Aku telah melakukan pertukaran seperti itu sebelumnya.
Jika kita terus berbicara seperti ini, pembicaraan akan menjadi sejajar.
Aku merasa sedikit kecewa, tapi itu tidak berarti bahwa aku membenci beras hanya karena aku suka roti.
Jika aku terus menanyakan padanya, roti tidak akan muncul, dan hanya waktu yang terus berlalu.
Aku menyerah dan memulai untuk makan dengan menggunakan sumpit yang terletak di dalam penutup.
“… Ini enak.”
Ini keluar dari mulutku tanpa sadar.
Kemudian, ketika aku mencoba sepotong, sumpit yang aku pegang tidak bisa berhenti.
Telur dadar yang manis, ayam goreng yang garing meskipun dingin, tomat cherry dan selada, salad brokoli.
Semua yang aku masukkan ke mulutku adalah rasa favoritku, aku tidak bisa berhenti.
“Jika kamu makan terlalu cepat, kamu akan tersedak, tahu?”
Meskipun dia mengatakan hal itu, aku benar-benar tidak bisa berhenti.
“Haha, aku senang kalau kamu menikmatinya. Aku merasa puas karena usaha yang aku lakukan.”
“Ini… semua dibuat sendiri…?”
“Seperti yang kurasakan. Aku tidak tahu apakah Kirishima-san suka atau tidak, atau jika kamu suka rasa favoritmu atau tidak, aku khawatir, tapi aku senang bahwa kamu senang.”
“Apakah ini tidak sulit untuk kamu…?”
Aku merasa bahwa aku tidak bisa mencocokkan usahanya dengan aku yang hanya membohongi sepotong roti.
Sebaliknya, ini adalah sesuatu yang membuatku merasa bersalah.
“Karena semua yang aku buat adalah sama, ini tidak sulit untuk menambahkan jumlahnya.”
Dia berkata seperti itu sambil memiringkan kotak bento yang dia miliki.
Isi dalam kotak bento yang aku berikan lebih sedikit dari yang aku berikan padanya, tapi sepertinya jenis makanan yang sama, dan itu benar-benar yang dia katakan.
Namun, bagi ku yang tidak pernah memasak sama sekali, aku merasa agak sulit.
“Jika kamu hanya menginginkan sepotong roti yang dijual di sekitar sana, itu baik, tapi… bukan karena aku ingin kamu memiliki makanan siang yang sedikit lebih bernutrisi, aku memutuskan untuk melakukannya sendiri. Jadi, jangan khawatir tentang itu.”
Mungkin dia memikirkan situasi nutrisi makanan siang ku.
Dia mengeluh bahwa sepotong roti tidak memiliki nutrisi.
“Terima kasih. Ini benar-benar enak. Tidak, ini sangat enak.”
“Terima kasih atas makan siang. Aku senang kamu senang.”
Aku sudah selesai dengan bento yang lezat ini tanpa sadar.

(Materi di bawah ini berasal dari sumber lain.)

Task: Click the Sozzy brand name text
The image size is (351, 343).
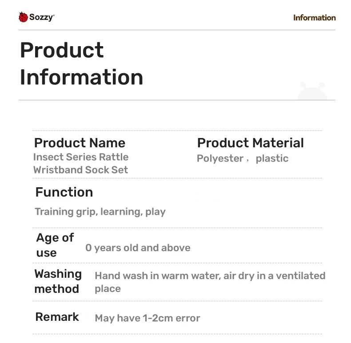Action: [x=42, y=17]
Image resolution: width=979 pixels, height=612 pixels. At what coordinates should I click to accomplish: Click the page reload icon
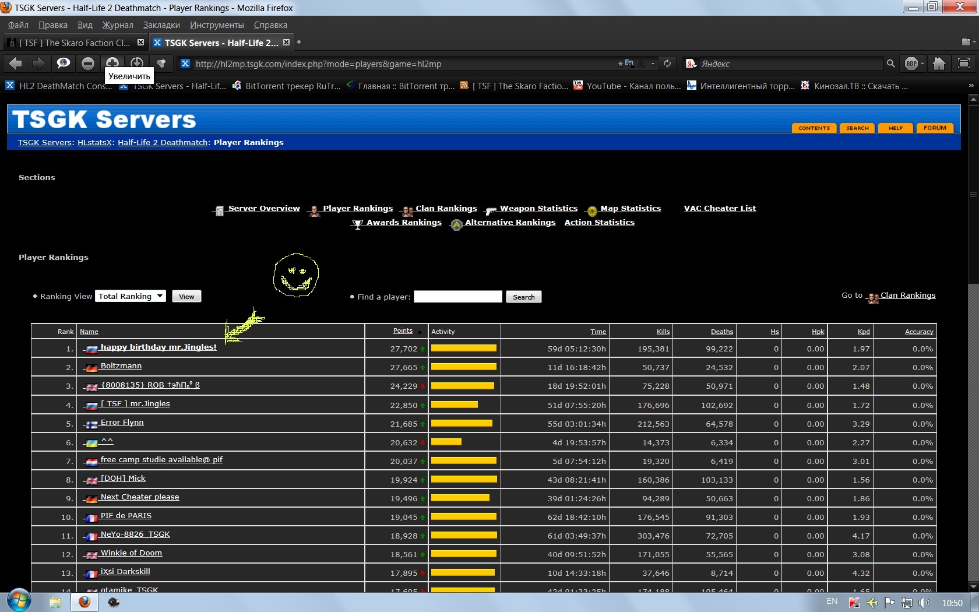pos(667,64)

Saat aku memikirkan apa yang harus dilakukan dengan kotak bento kosong, Miura-san seperti sudah membaca pikiranku, dan mengatakan bahwa itu baik-baik saja, dia memasukkan kotak bento yang tidak memiliki sebutir nasi ke dalam tas.
“Mungkin aku memberi terlalu banyak balasan. Jadi, itu cukup sebagai ucapan terim”a kasih… itu bagaimana kamu menganggapnya, bukan?”
“… Ya, begitulah.”
“Ya, itu baik.”
Ini adalah ucapan terima kasih. Ini adalah penyelesaian pinjaman.
Mungkin sedikit lebih banyak dibandingkan dengan balasan, tapi jika dia mengatakan untuk tidak khawatir tentang itu, maka saya mungkin bisa mendapatkannya tanpa peduli.
Dan ketika waktu istirahat ini selesai, ikatan dengan dia akan putus.
Ini hanya kejadian kebetulan antara seorang anak yang tidak suka berbicara dan seorang gadis cantik yang sangat tinggi.
Sekarang pinjaman dan peminjamannya sudah selesai.
Jadi alasan dia berbuat seperti itu tidak ada.
Awalnya, tidak pernah ada kesempatan untuk bertemu, tapi hanya sebentar.
Momen itu sudah selesai sekarang. Mulai besok, aku akan mengawali hari-hari biasa saya seperti biasa.
aku menghabiskan waktu istirahat yang tersisa dengan melihat langit biru sambil memikirkan hal-hal yang tidak penting ini di sebelah Hina Mikami.